Musicians process music information faster and more accurately. This is achieved by increasing the size of the brain areas responsible for these tasks and an improvement in neural connections responsible for the perception and production of sound. But are these changes only useful for performance and musical perception or do they also have advantages in other fields?
There is evidence that the fields of language and music are closely interconnected. We even know that they share many areas of the brain. That is why we should not be surprised by the existence of scientific studies that show how the subjects trained in the musical field show greater abilities and abilities in the language. We know that these people construct and perceive language better, learn more easily The language itself, understand and learn better foreign languages and are clearly better at reading.
There are studies that show that those over 65 who participate in musical activities have a better quality of life. Their better ability to discriminate sounds also allows them to be more efficient. In understanding conversations in noisy environments, a problem that usually increases with age and that in musicians does to a lesser degree. The beneficial effects of musical practice on language are so evident that musical training is already being used as a tool for the improvement of speech and language disorders. Thus, for example, you are successfully testing for disorders such as dyslexia.

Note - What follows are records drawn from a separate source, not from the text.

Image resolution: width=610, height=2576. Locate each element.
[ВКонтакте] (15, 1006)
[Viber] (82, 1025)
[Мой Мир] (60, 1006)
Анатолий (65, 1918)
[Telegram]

The musical learning is so specific that the skills that are acquired when playing do not have a clear and direct repercussion on other activities. Learning to play the piano does not automatically allow us to play the guitar or be better at typing on the computer keyboard. However, it has been found that musicians have more facilities for new motor learning. We know that the brain areas responsible for hand movements become, over time, a little larger in musicians. In musically untrained individuals, the cortical areas corresponding to the dominant hand (the left hemisphere in right-handed) are clearly greater than the contralateral ones.